▶ _TASK DESCRIPTION_
Working through the data below, reproduce word for word the line with "Task: Pick Remove in the context menu" and every line after it, both ends included, and omit the pictures.
DATA Block Start
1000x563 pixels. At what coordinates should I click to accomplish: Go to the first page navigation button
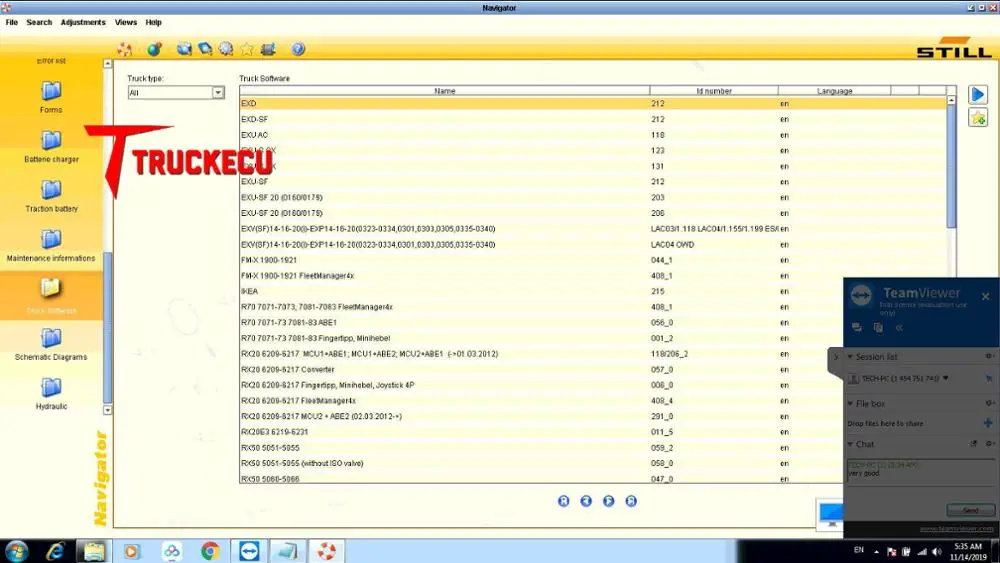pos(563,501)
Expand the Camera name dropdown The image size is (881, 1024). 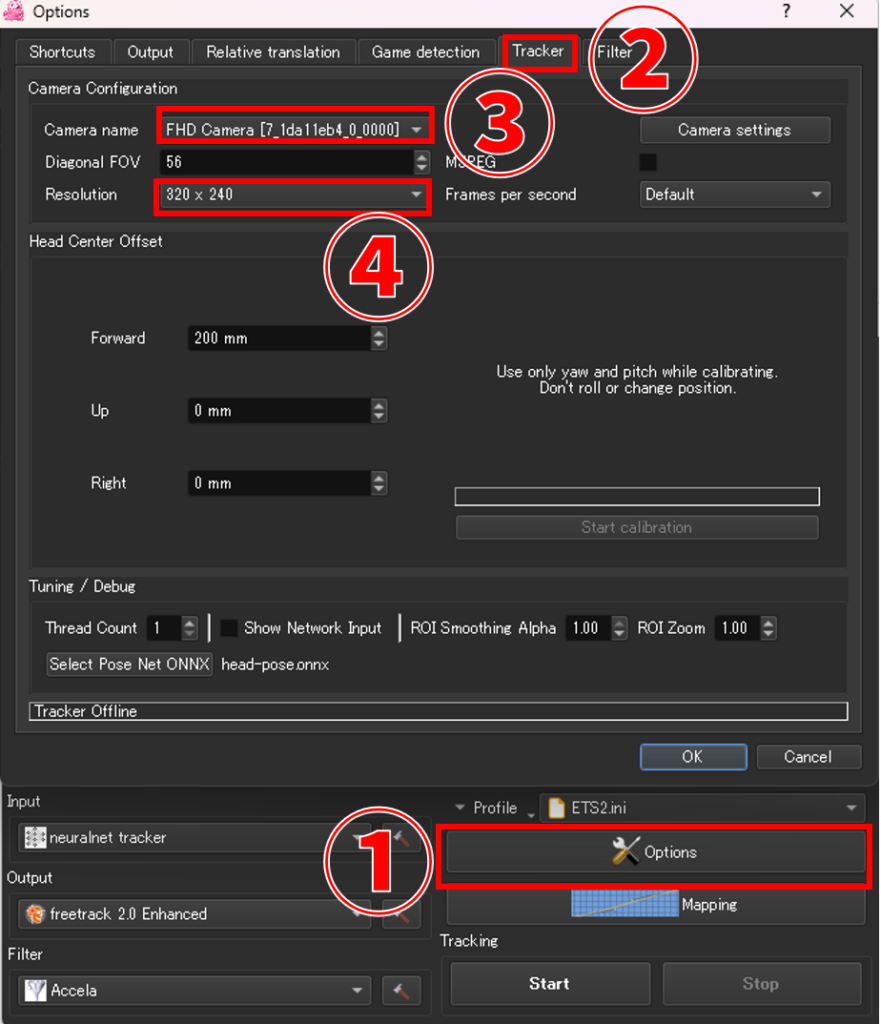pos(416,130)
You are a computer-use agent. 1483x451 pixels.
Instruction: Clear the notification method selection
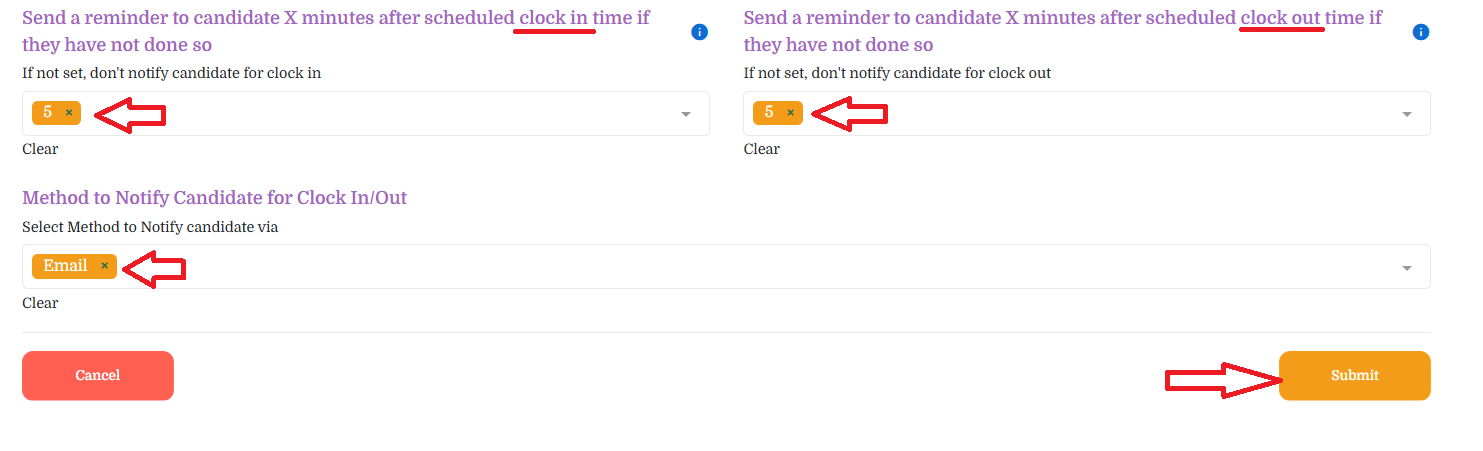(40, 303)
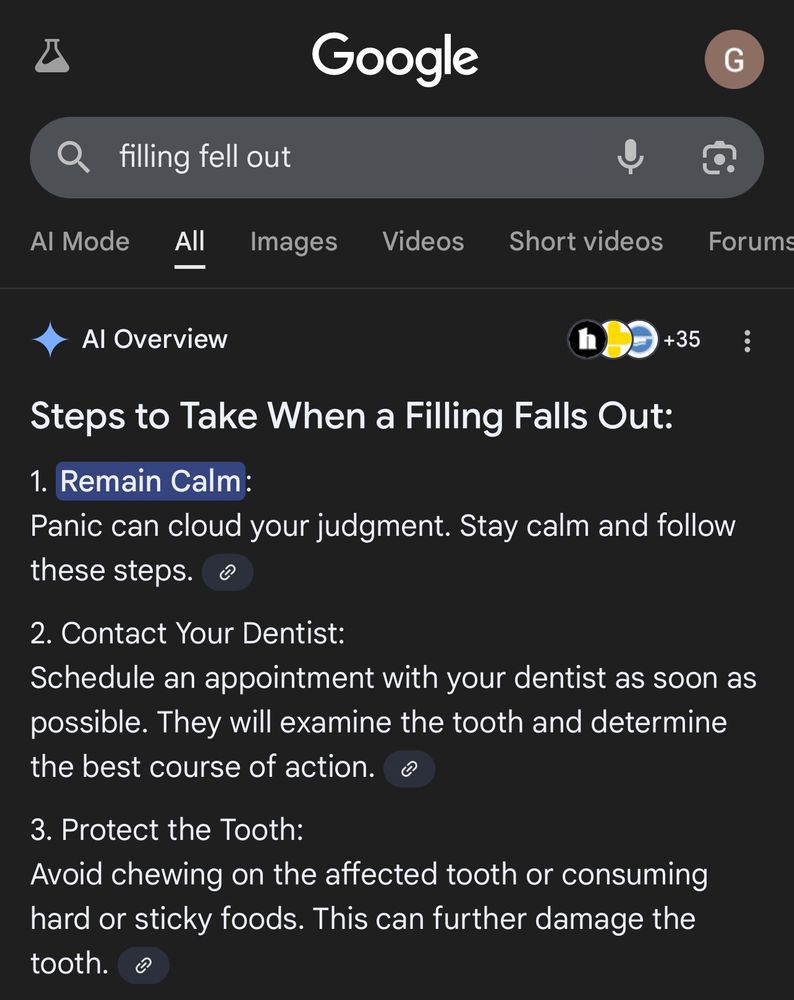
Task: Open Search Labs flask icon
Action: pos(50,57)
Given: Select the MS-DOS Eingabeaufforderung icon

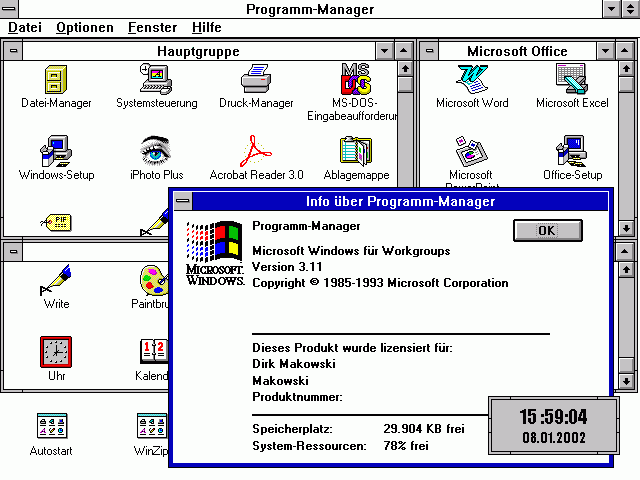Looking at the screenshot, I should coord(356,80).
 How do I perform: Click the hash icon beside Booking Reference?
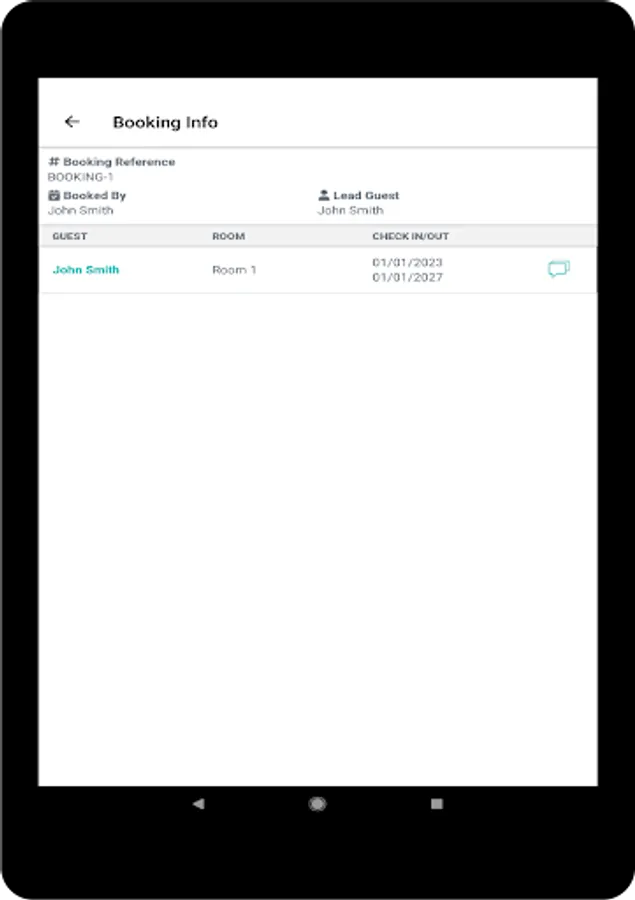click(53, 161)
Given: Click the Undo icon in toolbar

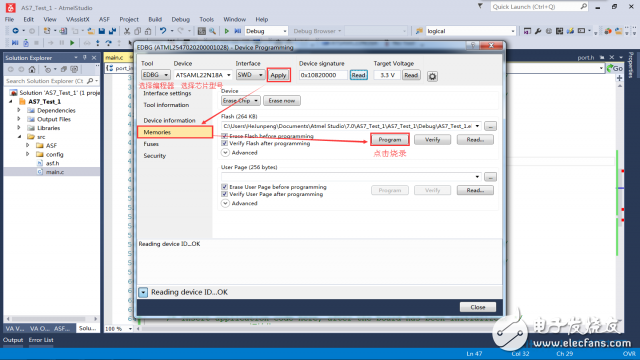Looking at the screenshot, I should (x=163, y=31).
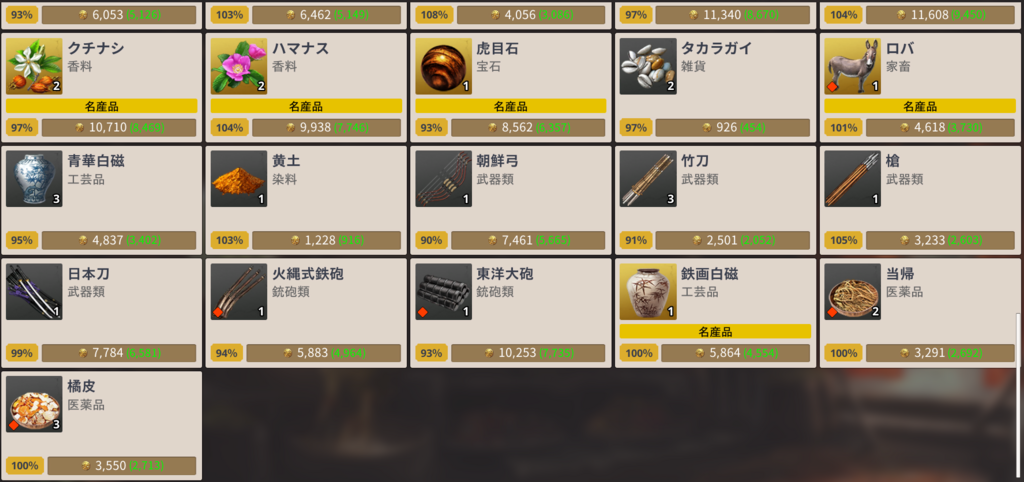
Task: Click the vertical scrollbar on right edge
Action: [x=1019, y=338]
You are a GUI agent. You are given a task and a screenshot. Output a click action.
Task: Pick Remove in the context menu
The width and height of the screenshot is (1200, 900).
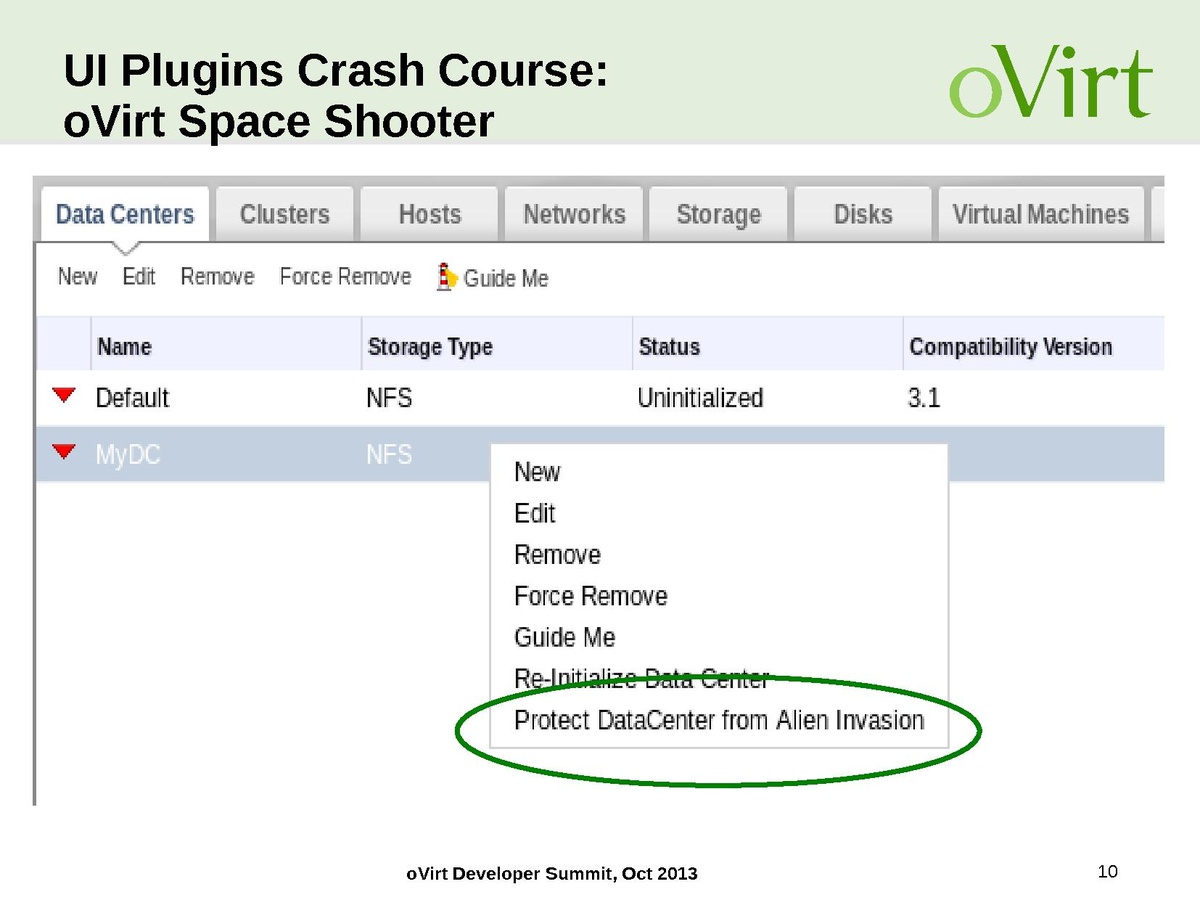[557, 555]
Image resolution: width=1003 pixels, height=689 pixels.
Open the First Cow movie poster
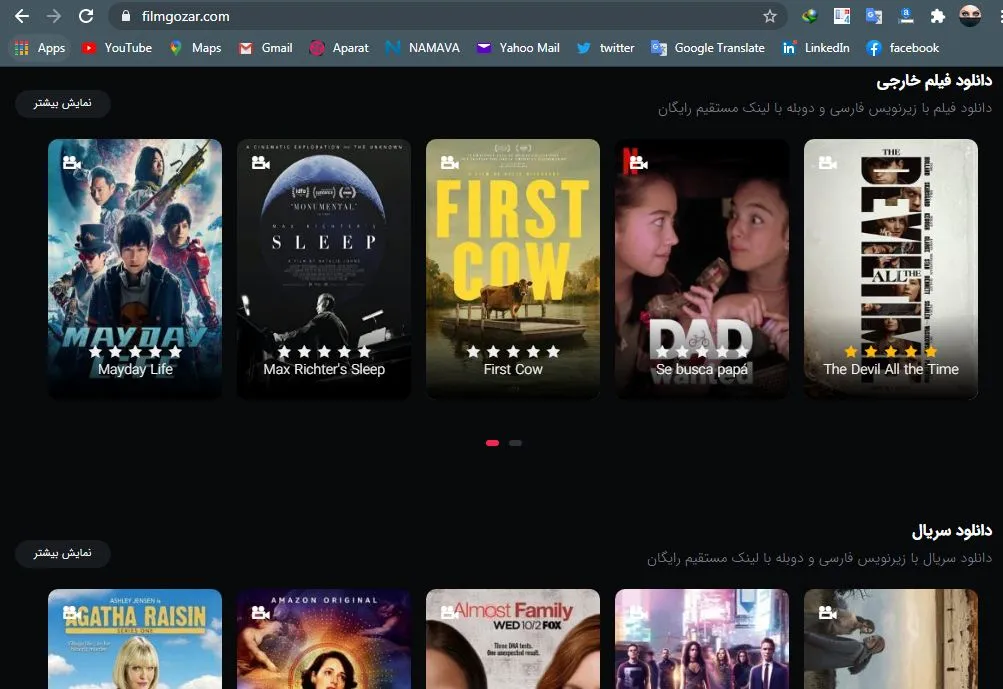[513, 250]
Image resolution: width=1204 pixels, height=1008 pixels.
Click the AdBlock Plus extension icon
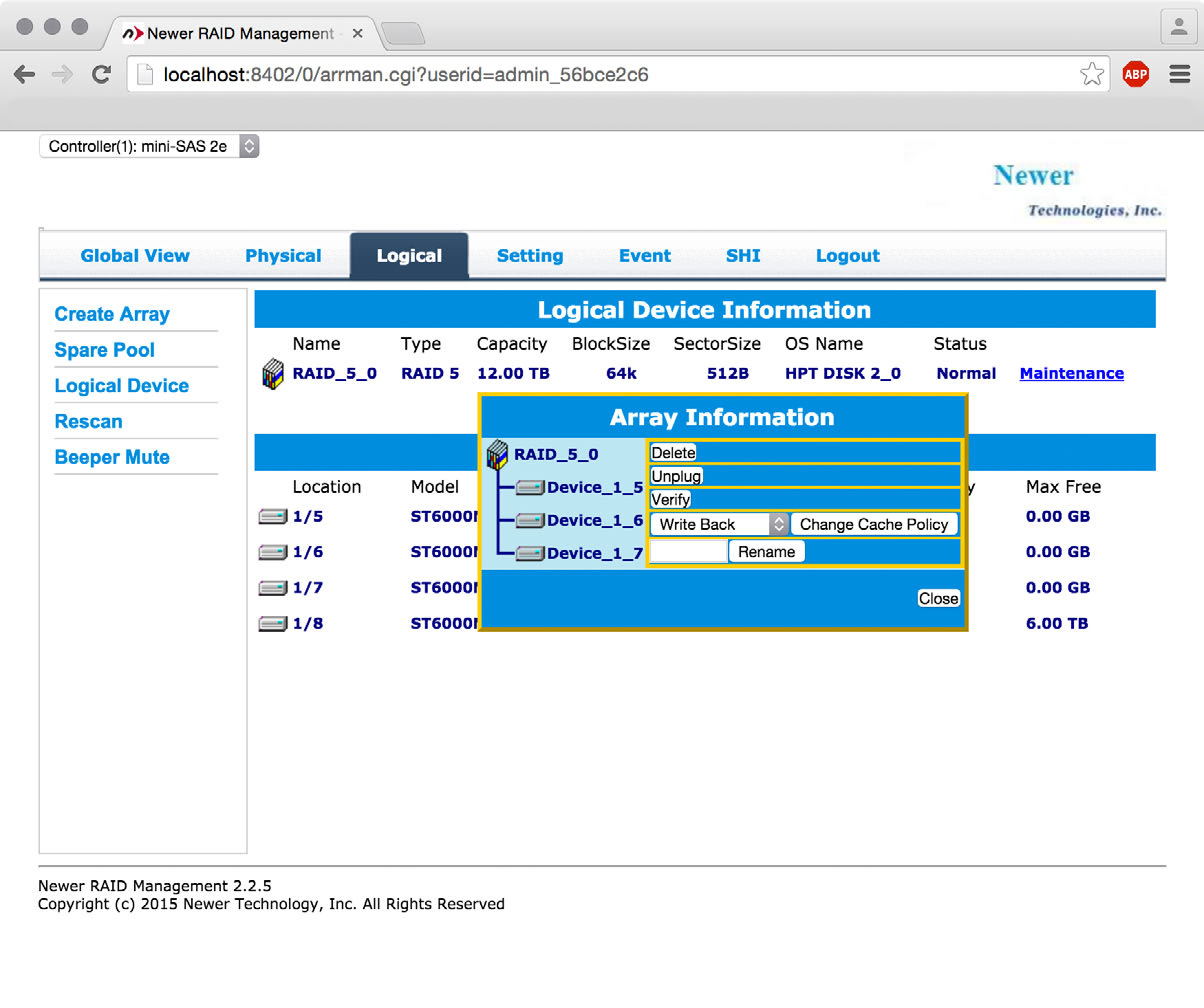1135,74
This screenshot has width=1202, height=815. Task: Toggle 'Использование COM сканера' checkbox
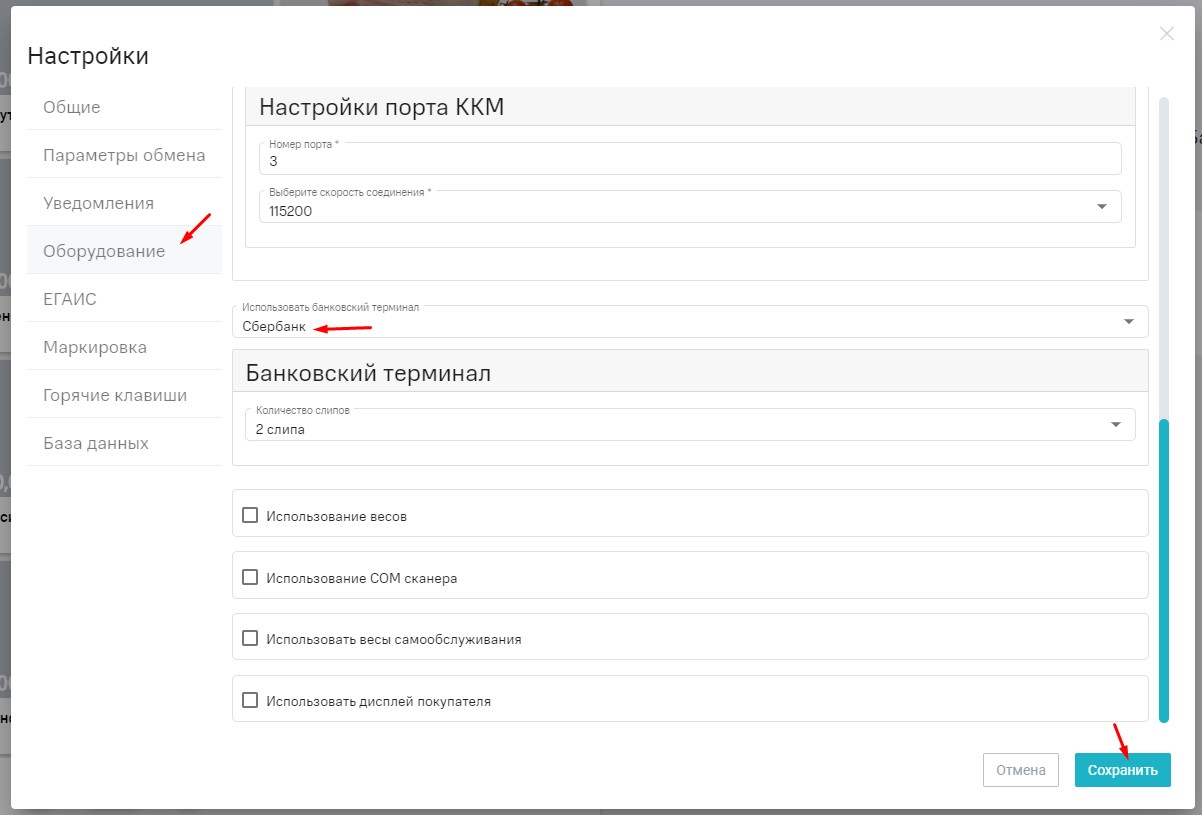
DATA Block End
▶ _EXERCISE RESULT_
Task: Pick Remove in the context menu
The width and height of the screenshot is (1200, 900).
[557, 555]
Image resolution: width=1003 pixels, height=689 pixels.
Open the First Cow movie poster
[513, 250]
Image resolution: width=1204 pixels, height=1008 pixels.
Click the AdBlock Plus extension icon
1135,74
This screenshot has width=1202, height=815. Task: Toggle 'Использование COM сканера' checkbox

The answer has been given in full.